Mirror of Justice

A blog dedicated to the development of Catholic legal theory.
Affiliated with the Program on Church, State & Society at Notre Dame Law School.

Wednesday, December 18, 2013

Stepping back: The HHS mandate and accommodating religion

There has, in recent days, been a lot of very thoughtful blogging and close analysis of the HHS-mandate cases and the issues they raise.  (Eugene Volokh's impressive series of posts -- contained in one document here; Marty Lederman's posts at Balkinization; Micah Schwartzman's, Rich Schragger's, and Nelson Tebbe's posts at the same place; and of course our own Marc DeGirolami's recent contributions.  And many more!)

I've also blogged and op-ed-ed (more than) my fair share on the issue over the last two years.  I still think that what I wrote, just over two years ago, in this USA Today piece is (mutatis mutandis) right, though I was thinking more of religious employers and less of commercial employers like the ones involved in the cases now before the Court.

As I (still) see it, the mandate -- and also the "accommodation" -- substantially and unnecessarily burdens the religious exercise of at least some employers / institutions.  And, I am not moved by the argument (pressed by Nelson Tebbe, Fred Gedicks and others) that it would constitute an "establishment" of religion to add objecting religious employers to the group of employers who are already not subject to the contraception coverage mandate and to provide the coverage and services in question to those employers' employees via another mechanism.  

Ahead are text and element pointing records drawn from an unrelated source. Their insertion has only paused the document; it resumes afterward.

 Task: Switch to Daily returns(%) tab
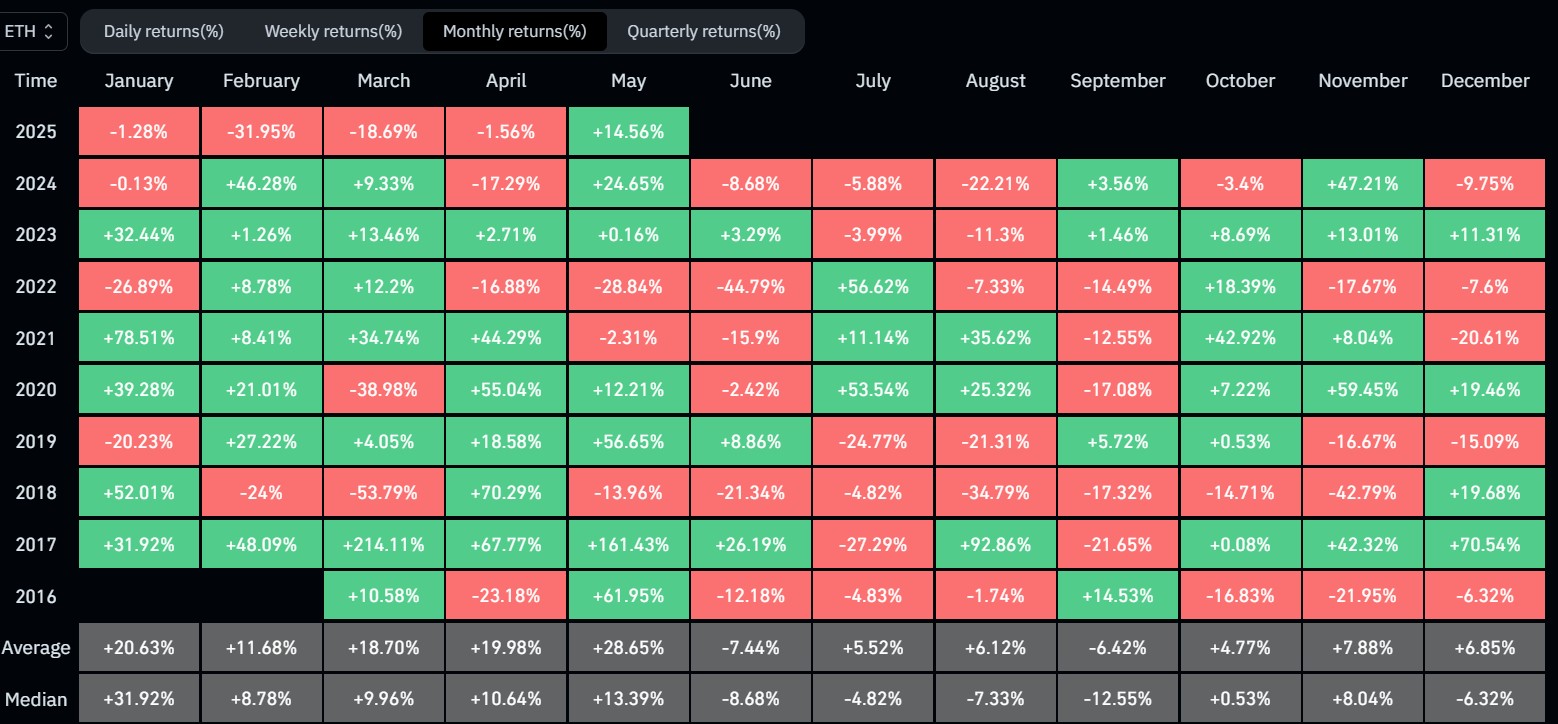tap(164, 31)
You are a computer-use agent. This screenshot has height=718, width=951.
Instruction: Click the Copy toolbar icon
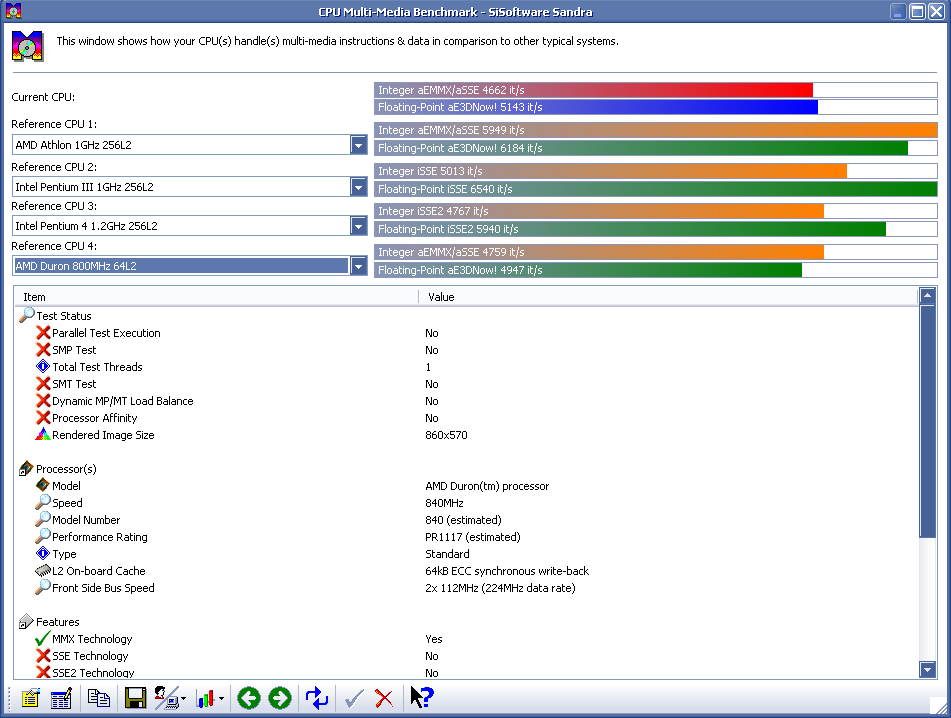[x=98, y=698]
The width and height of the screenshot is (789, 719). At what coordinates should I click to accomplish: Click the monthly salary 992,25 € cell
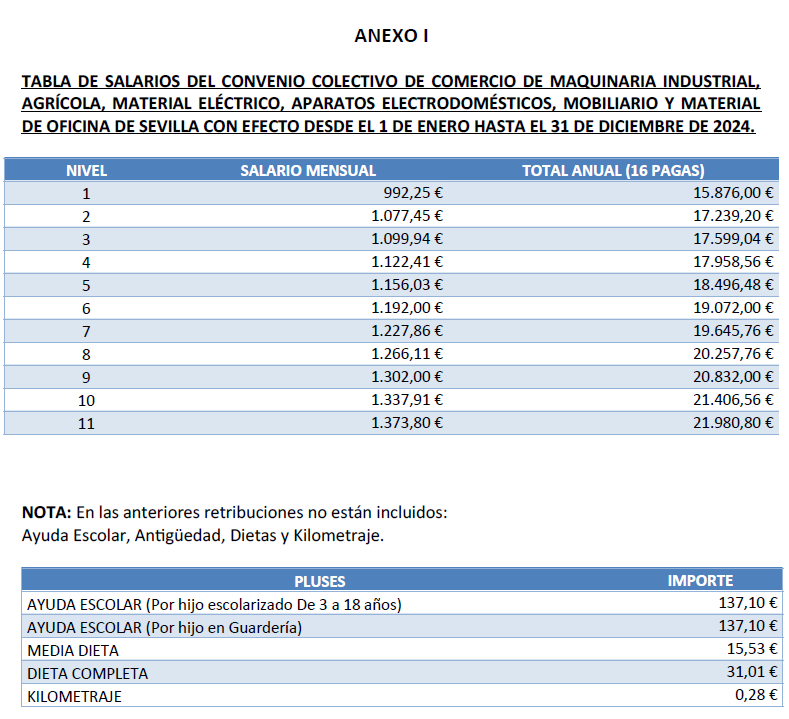point(413,193)
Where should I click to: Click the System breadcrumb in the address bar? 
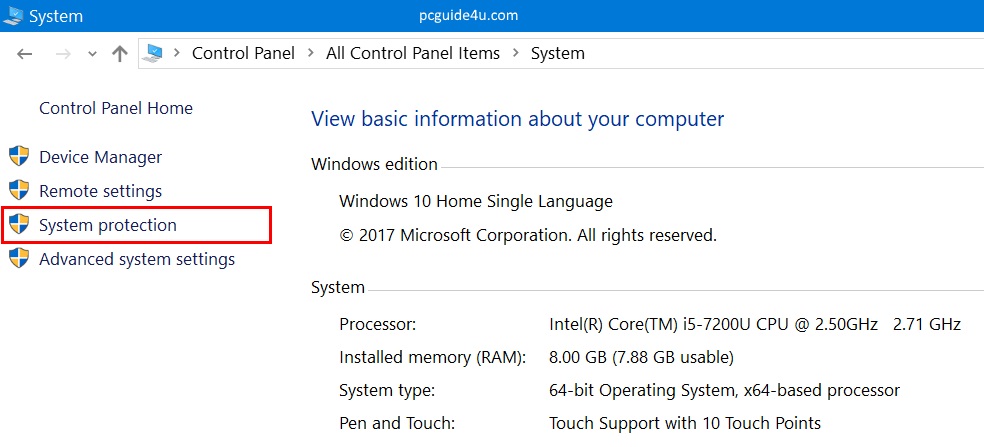pyautogui.click(x=558, y=54)
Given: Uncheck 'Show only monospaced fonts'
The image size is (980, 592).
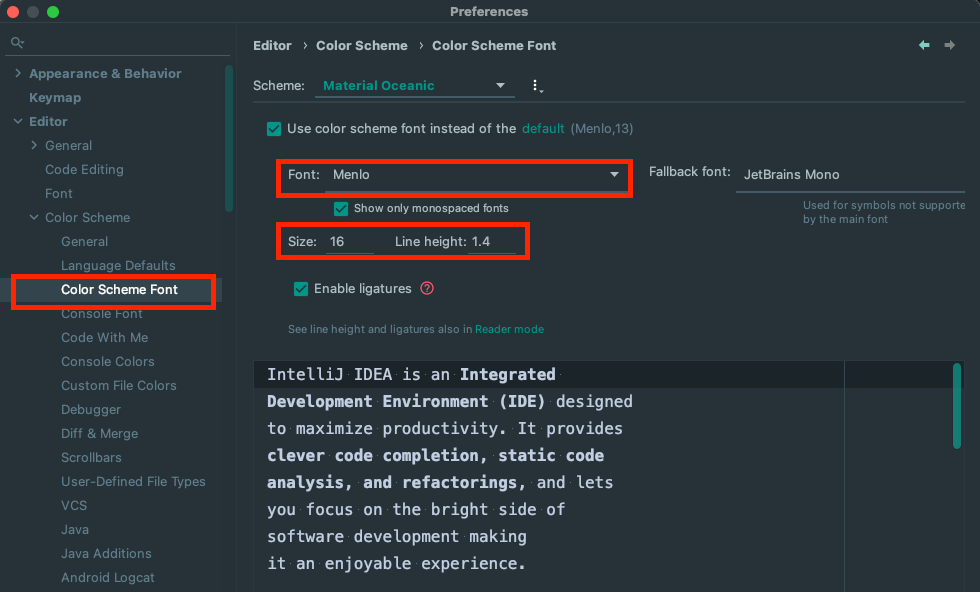Looking at the screenshot, I should (341, 209).
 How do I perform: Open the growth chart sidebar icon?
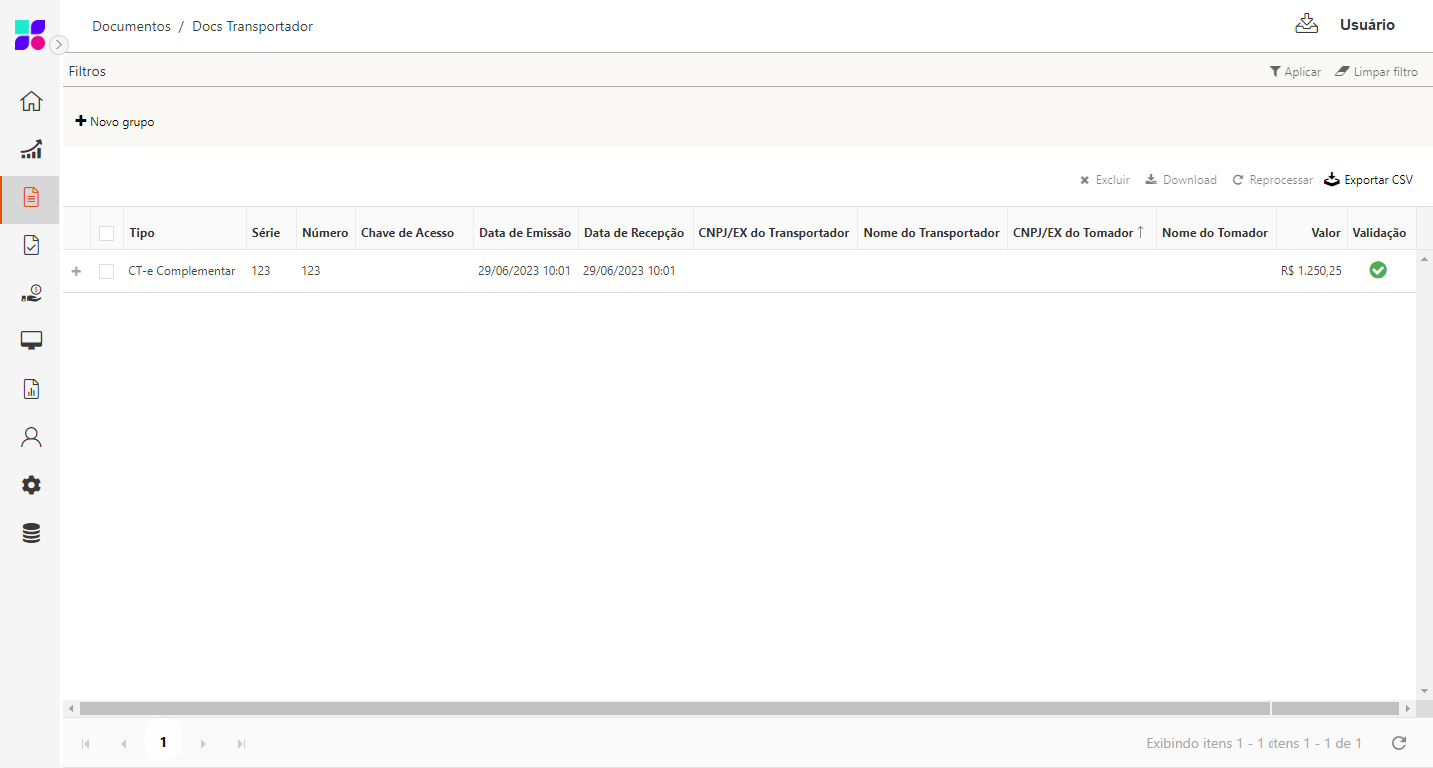point(31,149)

But, I want here to raise a not-particularly-technical or doctrinal question that has been on my own mind as I think about the cases:  Let’s put aside (just for now) our conversations and disagreements about the meaning and applicability of RFRA (that is, about whether or not that statute requires an accommodation for some objecting and non-exempt employers) and also about whether the Establishment Clause precludes such an accommodation.  Let’s put ourselves, instead, in the position of legislators (or staffers!) drafting the ACA, or administrators (or staffers!) drafting the relevant rules, in the first instance.

Let’s say we’ve decided that preventive services should be available to all women without cost sharing and that these services should those that are at issue in the HHS lawsuits.  We know that some employers – not many, but some; primarily religiously affiliated, but not all – will have religion-based objections to providing coverage that includes these services to their employees.   Would we have any good reasons affirmatively to decide *not* to craft the statute or regulations in such a way that the employees of objecting employers would receive the services in question via a mechanism or route that avoided the objection and accommodated the objectors?

Perhaps no such alternative mechanism or route – one that delivered the services without additional inconvenience or cost to the beneficiaries -- was or is feasible.   Others on this list have more direct experience than I do with these matters, but my impression is that alternatives were and remain possible.  We would want any such alternative to not involve inconvenience or disadvantage to the beneficiaries or to give the objecting employers any kind of financial windfall or competitive advantage.  But, again, I assume such an alternative could have been designed.  (If I’m wrong about this, then the objecting employers are, it seems to me, in a weaker position.)

Perhaps, instead, our reasons for not accommodating would have to do with costs of another kind:  We might think that accommodating these employers would undermine certain public commitments or shared values that should not be undermined, or that accommodating them would “express” something (an endorsement of patriarchal or outdated views regarding sexuality, perhaps) that we don’t want the government to express.  I don’t think that accommodating objecting employers would do either of these things, but maybe some of us disagree.  If we saw the objecting employers as aligned with interests and aims that we find repugnant, we might not want to accommodate them just because, well, they are on the side of things we find repugnant. 

Or, maybe, we would decline – even if we could go back in time and re-draft – to accommodate objecting employers because we think religious objections to generally applicable laws should not be singled out for solicitude unless such singling out is somehow required by the Constitution.  Or, maybe we think that, categorically, commercial (or non-house-of-worship) employers do not and cannot “exercise religion” so cannot be burdened in ways that call for accommodation.

Again, I don’t mean here to engage the important and interesting analysis that others are developing and sharing regarding the RFRA claims or Establishment Clause case law.  I also mean to put aside questions one might have about the wisdom of the policy judgment that the law should require all of the services in question to be included in employees' health-care plans or in plans offered through the exchanges.  I'm thinking, now, more in terms of “how should our political community handle what appears to be the tension between our desire to secure and provide a certain benefit and the religion-based concerns of some to a particular mechanism for providing and securing that benefit?”  If an accommodation (that does not impose burdens on the employees of objecting employers and that does not give an unfair windfall to those employers) was, and remains, feasible, then why *shouldn’t* we provide it?